Flock's Condor Cameras Exposed: Live Feeds and Admin Portals Open to Public Scrape
Flock's Condor PTZ cameras, used for tracking individuals, were found with severe security misconfigurations. These systems left livestreams and admin portals open to the public internet without credentials. Anyone could view real-time feeds, download 30 days of archive footage, and alter system settings.
The conflict centers on whether this vulnerability is a 'hack' or simple negligence.

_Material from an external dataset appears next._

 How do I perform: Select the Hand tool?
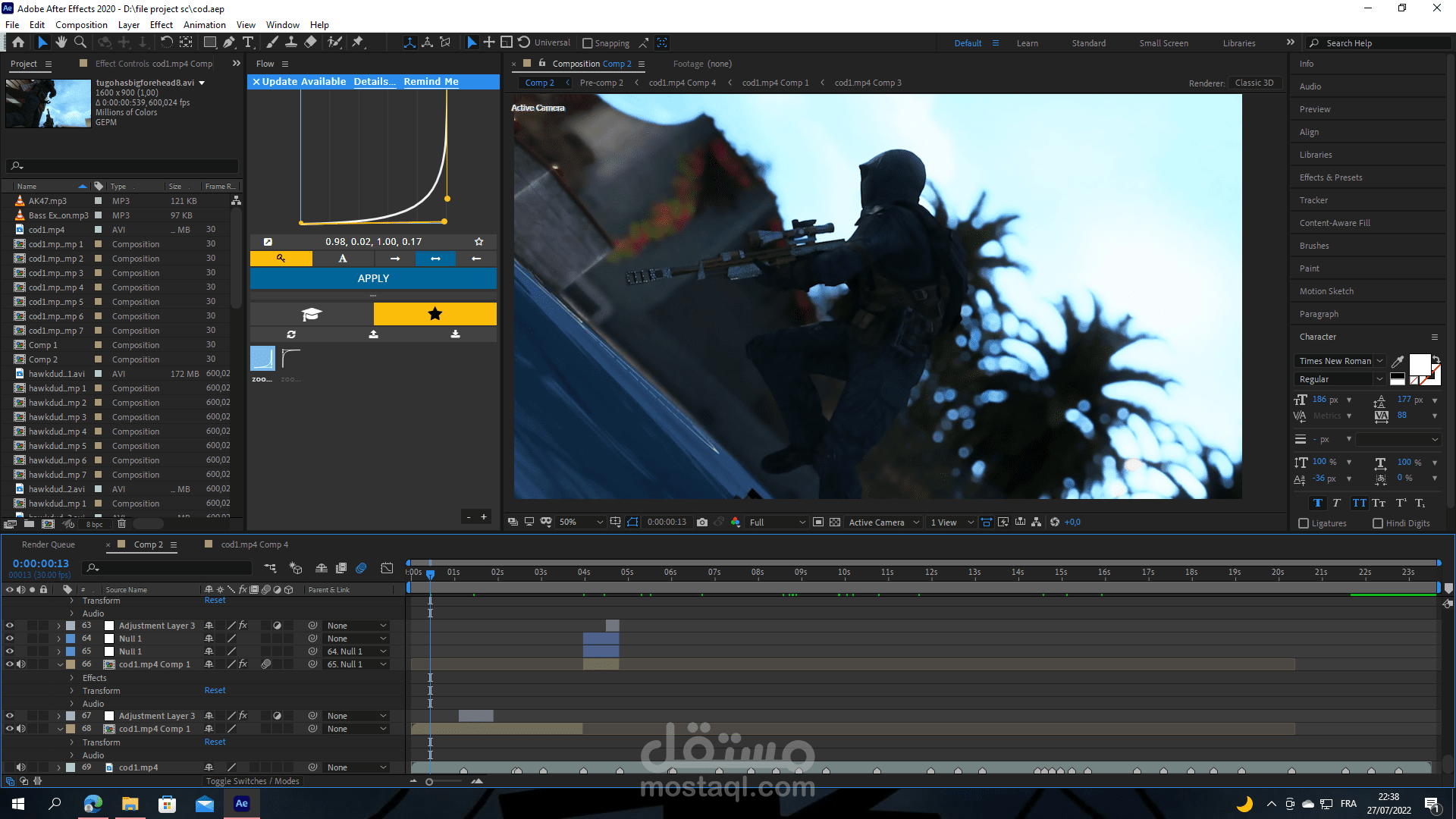click(61, 42)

Flock CEO Garrett Langley insists the system 'has not been hacked.' Critics counter, citing the exposure itself as the risk, with Cooper Quintin warning that 'Law enforcement should not collect information they can’t protect.' Benn Jordan demonstrated the danger by showing how open footage could be used to target specific people, even in playgrounds.

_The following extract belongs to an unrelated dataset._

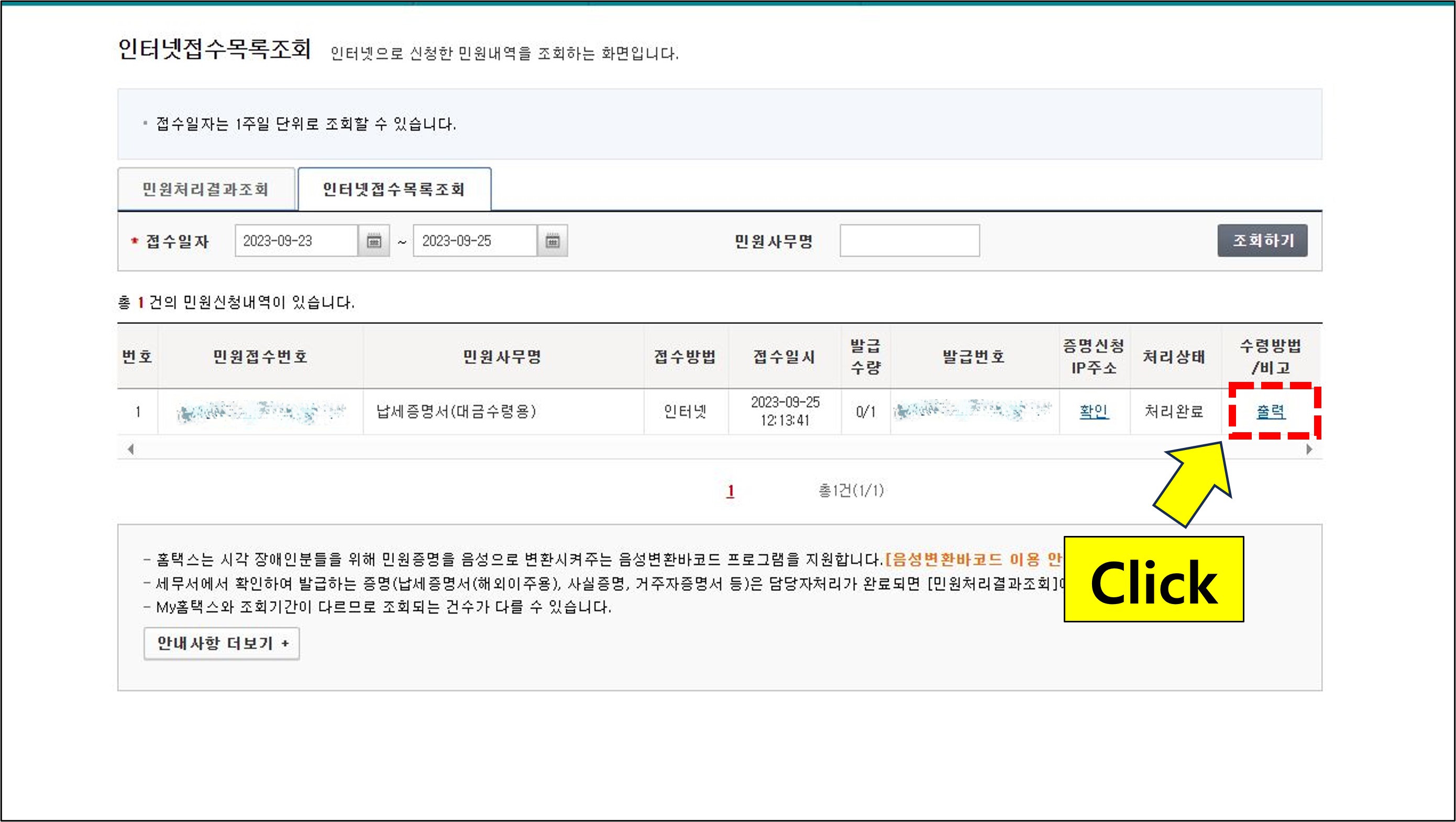Switch to 민원처리결과조회 tab
The height and width of the screenshot is (822, 1456).
click(206, 189)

The consensus points to systemic failure. The cameras track people, not just cars, utilizing AI to zoom on individuals. The fault line remains the dangerous gap between law enforcement's desire for 'game changing' evidence and their inability to secure the technology they deploy.
Key Points
#1The surveillance scope is on people, not just vehicles.
RedWizard noted the Condor cameras track people and use AI to automatically zoom on individuals walking.
#2The vulnerability gave access far beyond just viewing streams.
Assian_Candor detailed that exposed components included administrator portals allowing settings changes, viewing diagnostic logs, and 30-day archive downloads.
#3Security failures allow for immediate, tangible abuse.
Benn Jordan demonstrated the danger using Shodan to target and identify specific individuals from exposed footage.
#4The underlying principle is a failure of due diligence.
Cooper Quintin stressed that insecure deployment itself constitutes a major safety risk, citing historical patterns of lax security adoption.
#5Integration creates potent, problematic investigative tools.
Kevin Cox described the combination of ALPR feeds into FlockOS as creating an 'intel center' with 'game changing' court evidence.
Source Discussions (3)
This report was synthesized from the following Lemmy discussions, ranked by community score.